Little in this world can be as harrowing as landing on a pitching, rolling carrier deck at night.
I would agree. I haven’t done it in a jet like that, but I have been a passenger in a CG helocopter landing on a severely rolling and pitching flight deck. After 25 or so years now, there are parts of me only now becoming un-puckered. :-)
“Little in this world can be as harrowing as landing on a pitching, rolling carrier deck at night.”
Watching the evening news comes pretty close anymore.
Especially if you are low on fuel with no available divert.
Pucker factor, indeed.
When I was going through Pensacola they told us that measured stress levels during night carrier ops were higher than measured stress levels in combat.

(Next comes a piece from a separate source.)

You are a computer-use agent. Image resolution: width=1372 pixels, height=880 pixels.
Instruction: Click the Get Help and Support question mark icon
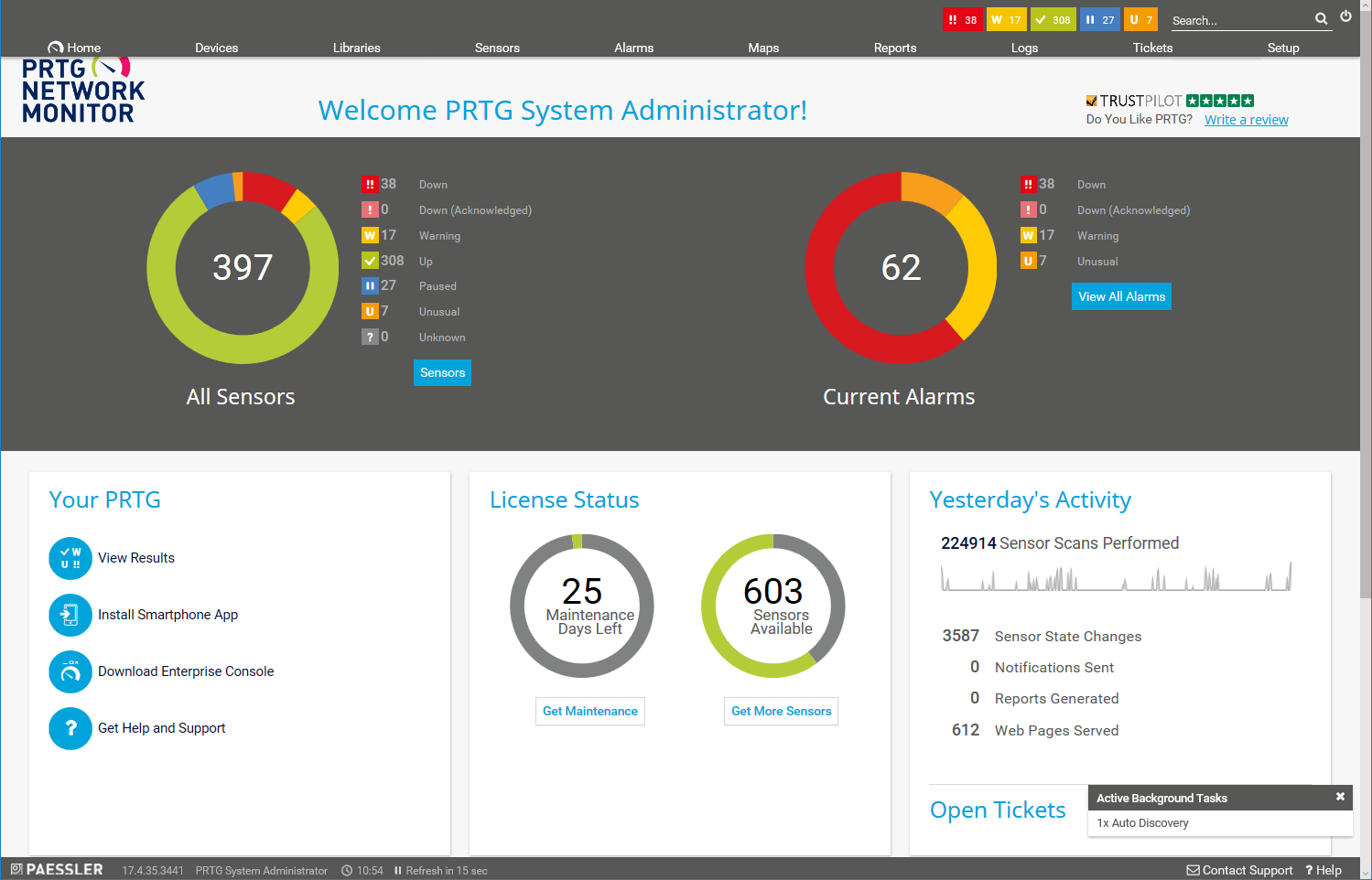click(70, 728)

Thankfully, I went helos and never had a night carrier landing. However, making a 45 degree approach to the back of an LPD underway was an exercise in suppressing mental/visual dissonance.

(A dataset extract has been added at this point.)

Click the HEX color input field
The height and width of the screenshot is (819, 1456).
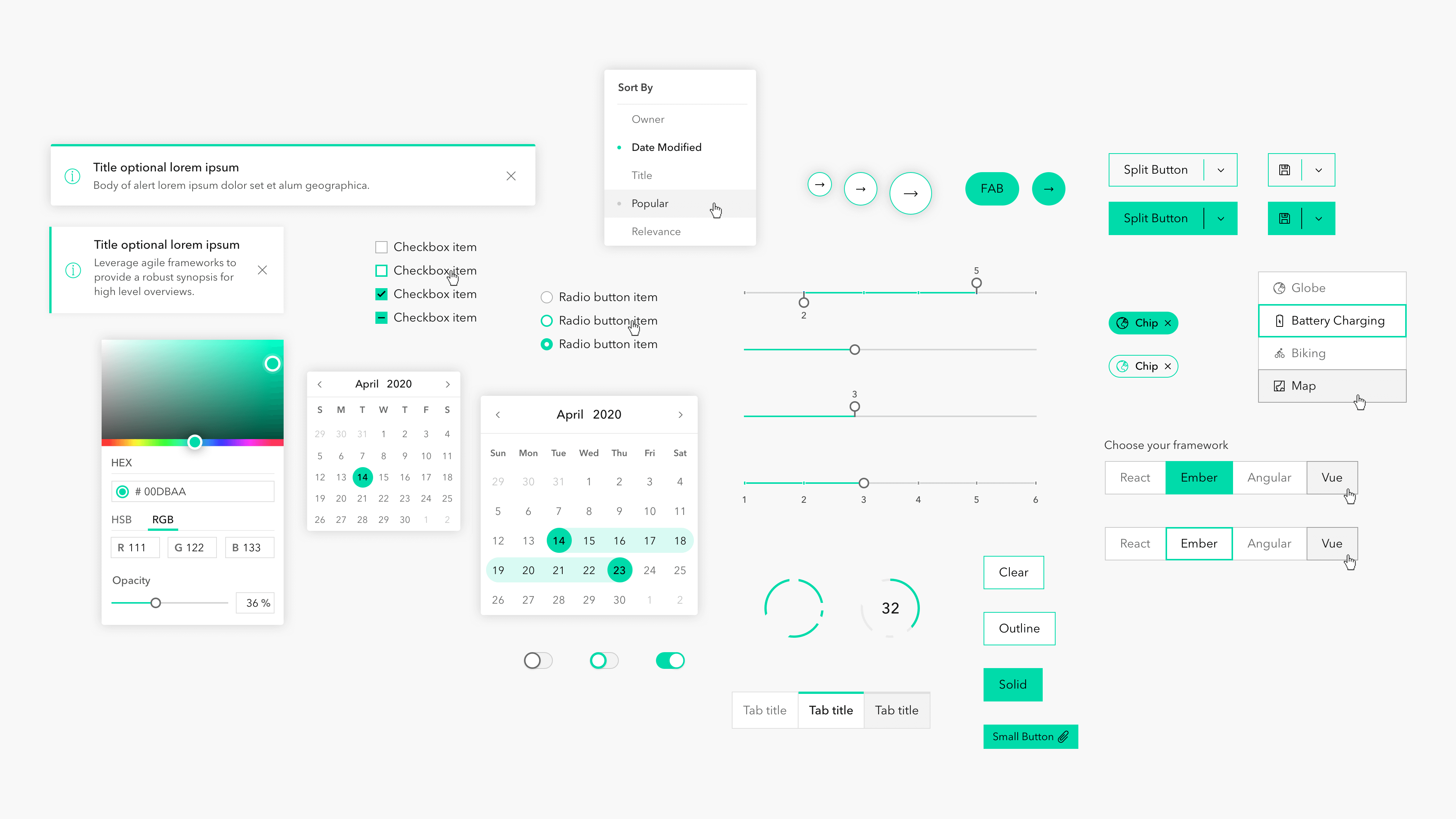pos(192,491)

And night, confined area, no-hover landings or night confined area sling loads will sure wring it out of you.
The ship I was on had two gyros, one digital and one analog. What nobody seemed to know was when the boat turned on it's jammer it robbed the digital gyro from the meatball, which then reverted to the analog gyro. That analog gyro couldn't keep up with the average wave motion of a bath tub. We had a really bad recovery one night and then somebody figured it out.